Exact wording is required for every entry; transcribe all of them and leave the images out.
:: Entries provided ::
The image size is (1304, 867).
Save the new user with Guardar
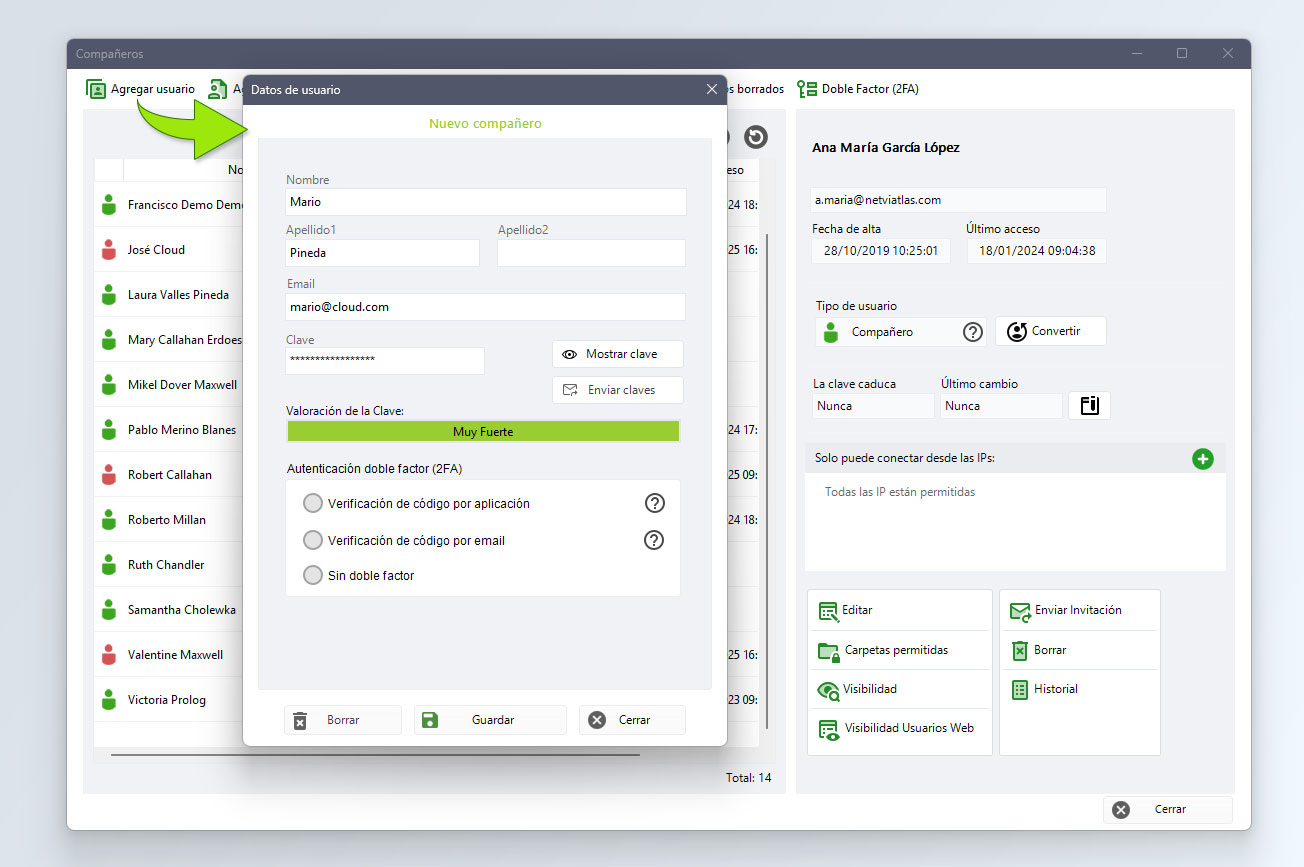[490, 720]
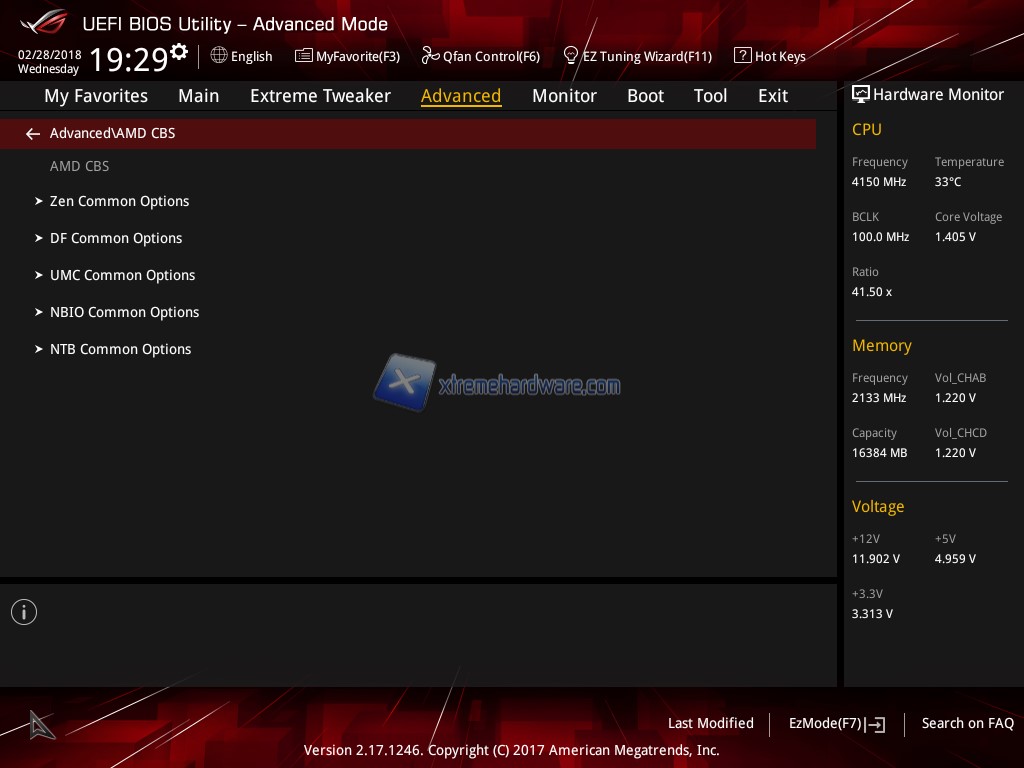
Task: Switch to the Extreme Tweaker tab
Action: [x=320, y=96]
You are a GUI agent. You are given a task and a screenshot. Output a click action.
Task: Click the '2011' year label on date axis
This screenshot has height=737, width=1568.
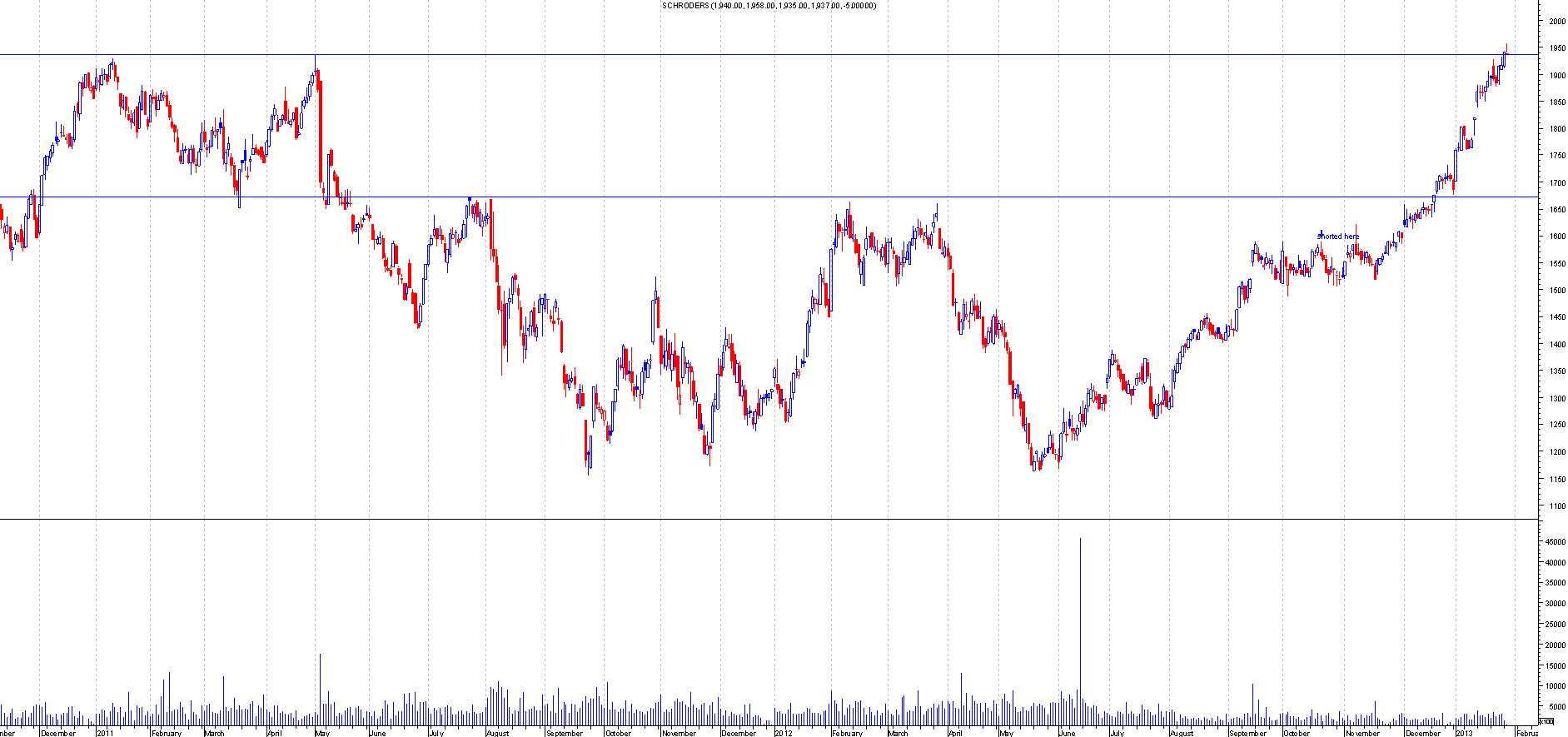(105, 734)
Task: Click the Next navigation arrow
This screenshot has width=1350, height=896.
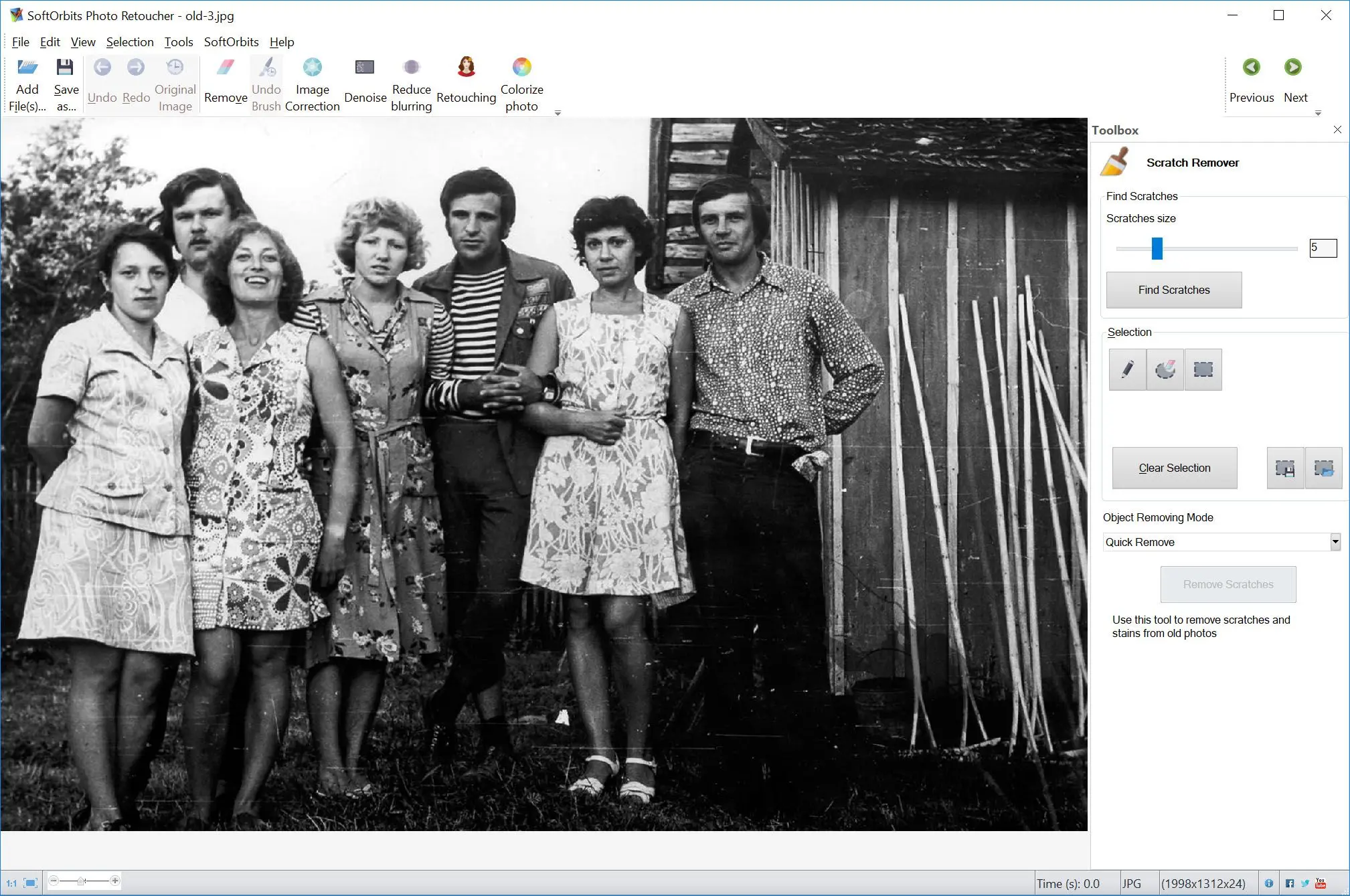Action: click(1294, 68)
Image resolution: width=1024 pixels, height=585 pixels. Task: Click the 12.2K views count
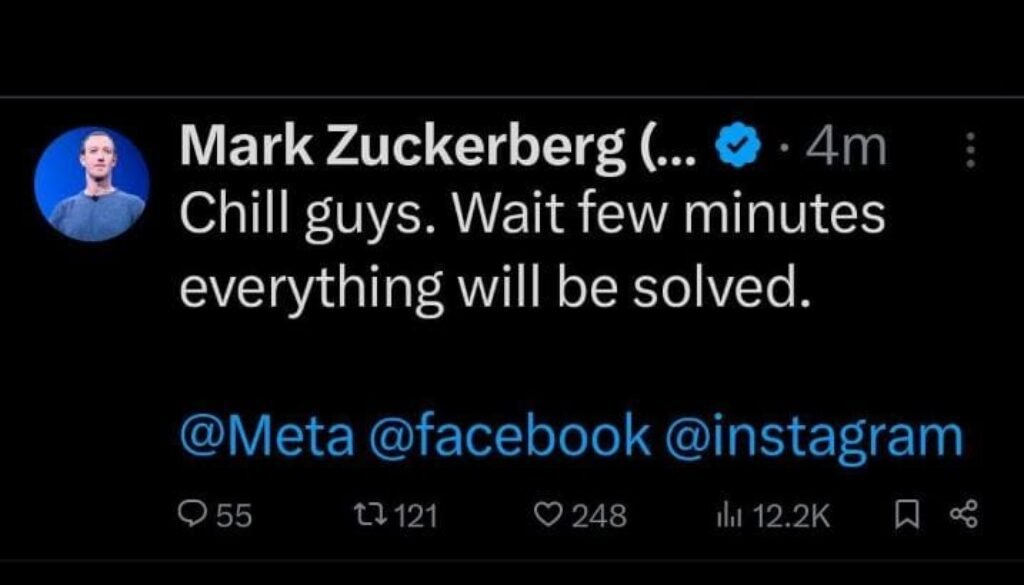click(x=786, y=515)
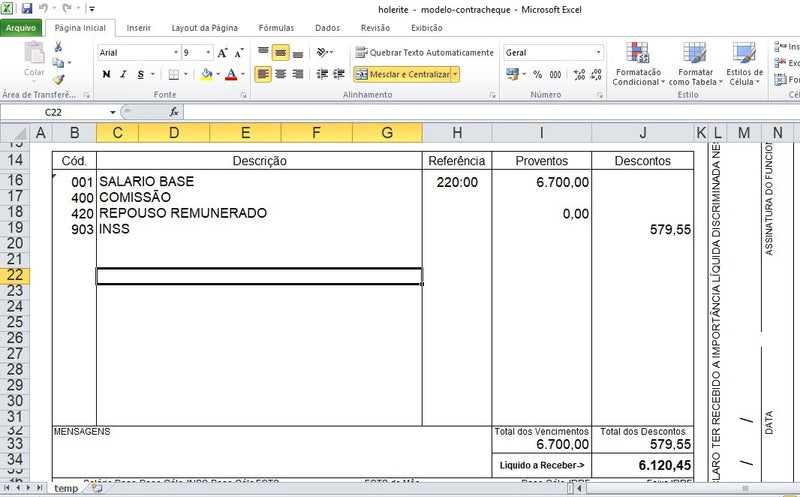800x497 pixels.
Task: Click the percent style icon
Action: click(x=536, y=74)
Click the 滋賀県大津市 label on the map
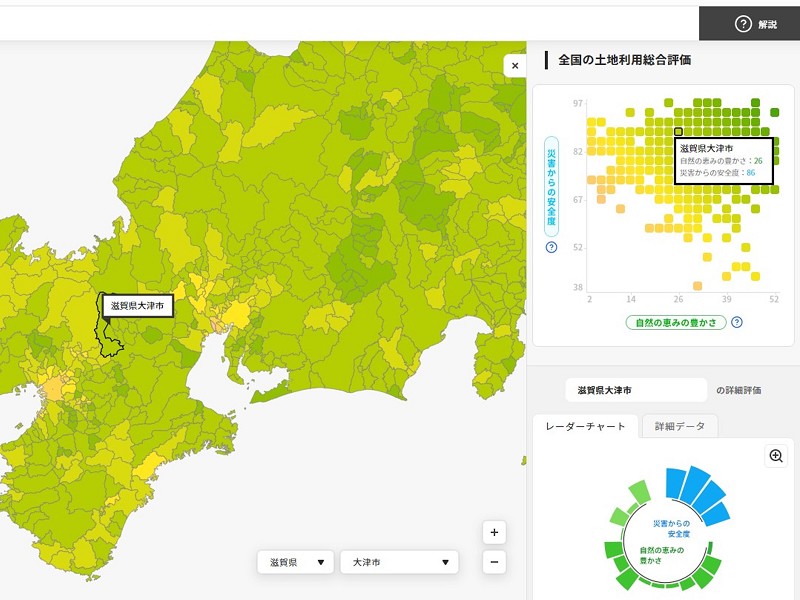The height and width of the screenshot is (600, 800). [x=137, y=305]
:::
## Reply
The image size is (1304, 867).
Save the new user with Guardar
[490, 720]
Task: Switch to the Extreme Tweaker tab
Action: [x=320, y=96]
You are a GUI agent. You are given a task and a screenshot. Output a click action.
Task: Click the '2011' year label on date axis
This screenshot has height=737, width=1568.
(105, 734)
Task: Click the Next navigation arrow
This screenshot has width=1350, height=896.
Action: click(1294, 68)
Image resolution: width=1024 pixels, height=585 pixels. Task: Click the 12.2K views count
click(x=786, y=515)
800x497 pixels.
Task: Click the percent style icon
Action: click(x=536, y=74)
Click the 滋賀県大津市 label on the map
The height and width of the screenshot is (600, 800). [x=137, y=305]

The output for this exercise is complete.